- _Selected passage_
☆ ☆ ☆ ☆ ☆ ☆ ☆

Historical Development Timeline

Discussion of the field's evolution from AlexNet in 2012 through transformers in 2017, including the role of ImageNet, GPU hardware improvements, and the transition from RNNs to attention mechanisms

The modern AI revolution was sparked by AlexNet’s 2012 victory, which proved that massive datasets like ImageNet paired with GPU-accelerated networks could decisively outperform traditional hand-crafted algorithms. This inflection point validated the "bitter lesson" that raw computational scale often triumphs over intricate model design, eventually forcing a transition from sequential RNNs to parallelizable Transformers built specifically to leverage modern hardware efficiency. Although historical skepticism and anemic hardware delayed this evolution for decades, many contributors argue that the "Attention Is All You Need" era was a necessary response to the hierarchical nature of language and the demand for better scalability. Looking forward, current discourse suggests the next breakthrough may involve revisiting discarded memory-focused concepts from the field's past to enhance the limitations of current attention mechanisms.

View on HN · Topics

In my opinion current research should focus on revisiting older concepts to figure out if they can be applied to transformers.

Transformers are superior "database" encodings as the hype about LLMs points out, but there have been promising ML models that were focusing on memory parts for their niche use cases, which could be promising concepts if we could make them work with attention matrixes and/or use the frequency projection idea on their neuron weights.

The way RNNs evolved to LSTMs, GRUs, and eventually DNCs was pretty interesting to me. In my own implementations and use cases I wasn't able to reproduce Deepmind's claims in the DNC memory related parts. Back at the time the "seeking heads" idea of attention matrixes wasn't there yet, maybe there's a way to build better read/write/access/etc gates now.

[1] a fairly good implementation I found: https://github.com/joergfranke/ADNC

View on HN · Topics

Here's where I'm missing understanding: for decades the idea of neural networks had existed with minimal attention. Then in 2017 Attention Is All You Need gets released and since then there is an exponential explosion in deep learning. I understand that deep learning is accelerated by GPUs but the concept of a transformer could have been used on much slower hardware much earlier.

☆ ☆ ☆ ☆ ☆ ☆ ☆

- _Excerpted data_

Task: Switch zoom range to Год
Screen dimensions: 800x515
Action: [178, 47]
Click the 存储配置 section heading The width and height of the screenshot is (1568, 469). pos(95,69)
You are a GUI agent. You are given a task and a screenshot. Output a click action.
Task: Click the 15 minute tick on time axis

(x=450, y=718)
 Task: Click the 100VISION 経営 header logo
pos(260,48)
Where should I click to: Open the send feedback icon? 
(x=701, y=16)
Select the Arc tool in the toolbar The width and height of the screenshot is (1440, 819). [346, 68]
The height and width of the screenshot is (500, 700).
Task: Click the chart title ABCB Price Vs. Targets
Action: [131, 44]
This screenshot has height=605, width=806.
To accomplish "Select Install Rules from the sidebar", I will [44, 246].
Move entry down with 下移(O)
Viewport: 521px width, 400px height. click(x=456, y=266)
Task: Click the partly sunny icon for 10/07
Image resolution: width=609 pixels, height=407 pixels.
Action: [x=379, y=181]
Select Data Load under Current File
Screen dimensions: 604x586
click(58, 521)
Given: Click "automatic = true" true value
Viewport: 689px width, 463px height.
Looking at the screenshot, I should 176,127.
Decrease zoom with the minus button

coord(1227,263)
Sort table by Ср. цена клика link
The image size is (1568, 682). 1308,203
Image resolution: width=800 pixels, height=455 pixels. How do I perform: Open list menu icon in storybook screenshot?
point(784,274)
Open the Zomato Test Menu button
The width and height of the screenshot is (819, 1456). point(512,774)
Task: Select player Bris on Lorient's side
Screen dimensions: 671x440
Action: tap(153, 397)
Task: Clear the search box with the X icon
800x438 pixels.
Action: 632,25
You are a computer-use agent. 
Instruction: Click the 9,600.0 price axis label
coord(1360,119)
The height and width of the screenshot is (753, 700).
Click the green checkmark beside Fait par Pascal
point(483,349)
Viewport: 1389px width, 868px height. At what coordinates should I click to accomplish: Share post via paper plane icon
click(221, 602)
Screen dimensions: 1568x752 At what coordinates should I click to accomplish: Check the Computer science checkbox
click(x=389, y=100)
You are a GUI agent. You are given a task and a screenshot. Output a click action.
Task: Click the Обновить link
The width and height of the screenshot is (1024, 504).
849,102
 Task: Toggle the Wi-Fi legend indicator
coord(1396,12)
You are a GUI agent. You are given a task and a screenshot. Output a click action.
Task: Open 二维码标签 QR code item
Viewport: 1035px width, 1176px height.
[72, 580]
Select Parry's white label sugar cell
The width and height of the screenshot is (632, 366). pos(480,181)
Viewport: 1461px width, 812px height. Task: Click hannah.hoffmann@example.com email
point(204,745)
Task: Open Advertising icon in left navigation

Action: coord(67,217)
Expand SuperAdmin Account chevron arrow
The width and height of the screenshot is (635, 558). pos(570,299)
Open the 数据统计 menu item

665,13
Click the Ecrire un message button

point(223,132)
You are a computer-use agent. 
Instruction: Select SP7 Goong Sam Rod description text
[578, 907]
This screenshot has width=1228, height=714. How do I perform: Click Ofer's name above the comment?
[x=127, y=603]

☆ ☆ ☆ ☆ ☆ ☆ ☆

- _Task directions_
In the historical development timeline, which network's 2012 victory is said to have sparked the modern AI revolution?

- _Exercise solution_
AlexNet